HbA1cは7.0%前後で、よくならない程度か、むしろ数値は少し上がっています。
薬もだんだん増えています。今後どのようにしていけばよいでしょうか?
●72歳・男性
【答】
ご質問者は、約7年前に糖尿病を発症し、現在はHbA1cが以前よりも少し上がって7.0%前後ということですから、
これまでは合併症予防のための目標値であるHbA1c7%未満を達成できていたものと思われます。
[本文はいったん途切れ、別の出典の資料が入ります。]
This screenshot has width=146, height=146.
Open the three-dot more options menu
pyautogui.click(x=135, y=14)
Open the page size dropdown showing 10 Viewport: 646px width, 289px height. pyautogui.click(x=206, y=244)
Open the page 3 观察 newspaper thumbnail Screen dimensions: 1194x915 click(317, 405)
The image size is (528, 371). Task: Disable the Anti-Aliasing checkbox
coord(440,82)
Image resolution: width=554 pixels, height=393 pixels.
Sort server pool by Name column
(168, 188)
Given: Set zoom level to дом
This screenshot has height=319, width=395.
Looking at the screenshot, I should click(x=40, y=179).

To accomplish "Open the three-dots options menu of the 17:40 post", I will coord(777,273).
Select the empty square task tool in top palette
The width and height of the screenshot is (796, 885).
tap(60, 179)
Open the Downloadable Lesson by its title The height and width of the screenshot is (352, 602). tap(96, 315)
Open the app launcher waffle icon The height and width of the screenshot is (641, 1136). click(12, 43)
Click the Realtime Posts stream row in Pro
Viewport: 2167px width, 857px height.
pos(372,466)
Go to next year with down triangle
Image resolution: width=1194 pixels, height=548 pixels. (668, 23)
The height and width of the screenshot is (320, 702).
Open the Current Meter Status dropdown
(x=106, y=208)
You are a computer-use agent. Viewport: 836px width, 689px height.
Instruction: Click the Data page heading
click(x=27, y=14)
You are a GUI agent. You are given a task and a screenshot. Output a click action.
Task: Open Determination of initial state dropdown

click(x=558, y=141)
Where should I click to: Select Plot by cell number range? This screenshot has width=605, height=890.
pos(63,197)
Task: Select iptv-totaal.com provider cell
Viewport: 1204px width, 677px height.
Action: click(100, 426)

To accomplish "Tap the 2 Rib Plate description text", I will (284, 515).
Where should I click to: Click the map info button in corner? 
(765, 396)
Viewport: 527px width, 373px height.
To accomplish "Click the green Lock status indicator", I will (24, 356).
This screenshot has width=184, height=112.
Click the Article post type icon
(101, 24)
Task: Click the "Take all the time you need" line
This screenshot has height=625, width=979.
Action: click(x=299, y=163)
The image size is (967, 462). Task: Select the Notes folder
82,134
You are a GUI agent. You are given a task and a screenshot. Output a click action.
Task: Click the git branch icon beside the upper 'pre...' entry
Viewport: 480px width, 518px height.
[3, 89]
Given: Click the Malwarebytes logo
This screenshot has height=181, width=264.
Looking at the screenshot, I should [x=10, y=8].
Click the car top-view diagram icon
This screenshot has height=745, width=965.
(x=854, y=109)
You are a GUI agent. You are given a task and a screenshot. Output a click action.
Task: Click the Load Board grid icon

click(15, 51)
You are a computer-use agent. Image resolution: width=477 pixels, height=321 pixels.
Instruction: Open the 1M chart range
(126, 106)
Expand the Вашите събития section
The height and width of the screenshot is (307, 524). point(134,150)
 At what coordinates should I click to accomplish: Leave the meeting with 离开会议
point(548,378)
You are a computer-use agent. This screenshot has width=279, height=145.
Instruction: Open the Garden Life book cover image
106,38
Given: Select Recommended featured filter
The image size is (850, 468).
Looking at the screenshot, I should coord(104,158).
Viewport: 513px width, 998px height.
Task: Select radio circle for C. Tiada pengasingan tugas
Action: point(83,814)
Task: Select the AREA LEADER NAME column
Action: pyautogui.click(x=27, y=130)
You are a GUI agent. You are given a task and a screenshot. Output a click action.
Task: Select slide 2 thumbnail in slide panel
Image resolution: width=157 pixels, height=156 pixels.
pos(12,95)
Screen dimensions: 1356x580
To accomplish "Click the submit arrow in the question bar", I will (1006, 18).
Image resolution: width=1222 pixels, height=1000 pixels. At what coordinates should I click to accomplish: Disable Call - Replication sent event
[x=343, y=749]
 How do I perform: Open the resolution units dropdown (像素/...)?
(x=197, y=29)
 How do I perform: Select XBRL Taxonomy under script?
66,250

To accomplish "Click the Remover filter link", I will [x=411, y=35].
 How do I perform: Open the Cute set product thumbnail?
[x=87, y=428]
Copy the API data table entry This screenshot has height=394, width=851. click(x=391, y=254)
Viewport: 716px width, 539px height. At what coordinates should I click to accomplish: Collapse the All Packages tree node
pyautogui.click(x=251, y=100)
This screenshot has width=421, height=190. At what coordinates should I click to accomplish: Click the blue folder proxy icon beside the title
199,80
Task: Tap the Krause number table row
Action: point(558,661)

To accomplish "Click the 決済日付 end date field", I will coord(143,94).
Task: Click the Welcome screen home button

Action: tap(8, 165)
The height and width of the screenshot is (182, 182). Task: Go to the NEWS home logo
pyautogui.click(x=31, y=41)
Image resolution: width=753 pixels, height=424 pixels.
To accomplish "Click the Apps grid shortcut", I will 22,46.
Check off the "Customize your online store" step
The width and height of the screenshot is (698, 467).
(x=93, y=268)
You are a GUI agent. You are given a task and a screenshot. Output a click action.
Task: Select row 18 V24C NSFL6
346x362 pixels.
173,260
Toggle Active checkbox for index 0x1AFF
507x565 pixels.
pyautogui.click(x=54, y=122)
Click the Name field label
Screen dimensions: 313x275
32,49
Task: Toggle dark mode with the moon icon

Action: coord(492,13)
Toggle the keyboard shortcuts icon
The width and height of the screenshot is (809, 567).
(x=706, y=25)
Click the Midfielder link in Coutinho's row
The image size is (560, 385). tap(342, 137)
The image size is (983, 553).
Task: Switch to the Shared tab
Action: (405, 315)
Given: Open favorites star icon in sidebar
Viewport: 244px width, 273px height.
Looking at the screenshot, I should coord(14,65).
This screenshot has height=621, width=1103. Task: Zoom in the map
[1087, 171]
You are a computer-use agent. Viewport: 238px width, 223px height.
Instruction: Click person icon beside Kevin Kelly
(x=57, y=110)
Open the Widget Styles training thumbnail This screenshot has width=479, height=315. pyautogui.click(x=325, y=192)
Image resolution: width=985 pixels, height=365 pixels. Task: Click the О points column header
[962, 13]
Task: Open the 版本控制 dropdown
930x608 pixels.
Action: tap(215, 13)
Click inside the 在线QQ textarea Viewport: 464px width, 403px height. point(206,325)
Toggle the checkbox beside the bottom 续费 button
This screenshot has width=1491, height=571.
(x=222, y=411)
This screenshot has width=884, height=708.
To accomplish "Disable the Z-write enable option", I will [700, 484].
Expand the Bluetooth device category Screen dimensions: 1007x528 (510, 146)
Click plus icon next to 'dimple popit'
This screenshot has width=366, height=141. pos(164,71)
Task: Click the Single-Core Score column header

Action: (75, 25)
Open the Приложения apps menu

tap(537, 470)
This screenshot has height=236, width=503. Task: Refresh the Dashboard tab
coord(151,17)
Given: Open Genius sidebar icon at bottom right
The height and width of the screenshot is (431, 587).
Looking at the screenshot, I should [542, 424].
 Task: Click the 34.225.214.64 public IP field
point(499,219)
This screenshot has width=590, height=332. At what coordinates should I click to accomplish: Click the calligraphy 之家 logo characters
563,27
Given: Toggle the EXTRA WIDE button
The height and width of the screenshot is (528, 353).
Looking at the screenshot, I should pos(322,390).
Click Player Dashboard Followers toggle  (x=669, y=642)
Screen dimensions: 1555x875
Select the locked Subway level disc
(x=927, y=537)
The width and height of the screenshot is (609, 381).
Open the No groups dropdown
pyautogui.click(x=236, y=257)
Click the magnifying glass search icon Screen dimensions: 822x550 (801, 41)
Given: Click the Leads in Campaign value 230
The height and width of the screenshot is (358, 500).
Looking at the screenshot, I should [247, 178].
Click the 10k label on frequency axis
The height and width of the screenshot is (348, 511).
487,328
糖尿病では、年数を経るごとに血糖値が次第に上昇することは、しばしばみられます。
その理由は、高齢になるにつれて膵臓からのインスリン分泌が低下するとともに、筋肉量の減少や内臓脂肪の増加などに伴って、
体内におけるインスリンの効きが少しずつ悪くなるからです。
そこで今回のご質問ですが、今後、薬の種類や量をさらに増やしながら、合併症予防のための目標値であるHbA1c7.0%未満に厳格にコントロールするのがよいのか、
それともHbA1cが7.0%を少々超えてもよいのか、といった内容になると思います。
ポイントは、現在の72歳という年齢です。糖尿病の治療は、合併症の発症や進展を阻止して、健康な人と変わらない日常生活の質を維持することが一番の目標です。
高齢になると、糖尿病のほかにも、さまざまな病気を併発することも多く、服用する薬の種類も増加しがちです。
薬が増えれば増えるほど、それによる副作用も出やすくなります。
従って、糖尿病の合併症の発症・進展リスクが低いのであれば、薬の種類はなるべく増やしたくありません。
もう1つのポイントは、薬の内容です。糖尿病の薬の中には、インスリンやスルホニル尿素(SU)薬のように、
特に高齢者で重症の低血糖を起こしやすい薬もあります。
HbA1cを7.0%未満にコントロールできたとしても、重症の低血糖が起これば、そのほうがむしろ問題になります。
もし、ご質問者がSU薬をすでに服用されているのであれば、重症の低血糖を起こさないために、
目標のHbA1cは7.0%よりももう少し高めに設定し、現在のままでもよいと思われます。
このように、現在の年齢や合併症の有無や程度、服用する薬の内容などによって、目標とするHbA1cを個別に設定する必要がありますので、
担当医とよく相談していただくのがよいと思います。